Data entries:
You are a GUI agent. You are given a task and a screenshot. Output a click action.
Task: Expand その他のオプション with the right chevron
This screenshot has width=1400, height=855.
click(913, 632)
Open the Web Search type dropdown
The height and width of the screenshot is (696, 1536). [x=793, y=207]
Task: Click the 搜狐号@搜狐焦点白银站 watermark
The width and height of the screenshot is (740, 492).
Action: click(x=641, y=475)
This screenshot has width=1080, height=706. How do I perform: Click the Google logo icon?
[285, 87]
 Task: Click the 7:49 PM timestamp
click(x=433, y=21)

TASK TO CARRY OUT | Reproduce every line of the data above verbatim.

IN RESPONSE |
You are a GUI agent. You are given a task and a screenshot. Output a click action.
Task: Expand その他のオプション with the right chevron
This screenshot has width=1400, height=855.
click(913, 632)
Open the Web Search type dropdown
The height and width of the screenshot is (696, 1536). [x=793, y=207]
Task: Click the 搜狐号@搜狐焦点白银站 watermark
The width and height of the screenshot is (740, 492).
Action: click(x=641, y=475)
This screenshot has width=1080, height=706. How do I perform: Click the Google logo icon?
[285, 87]
 Task: Click the 7:49 PM timestamp
click(x=433, y=21)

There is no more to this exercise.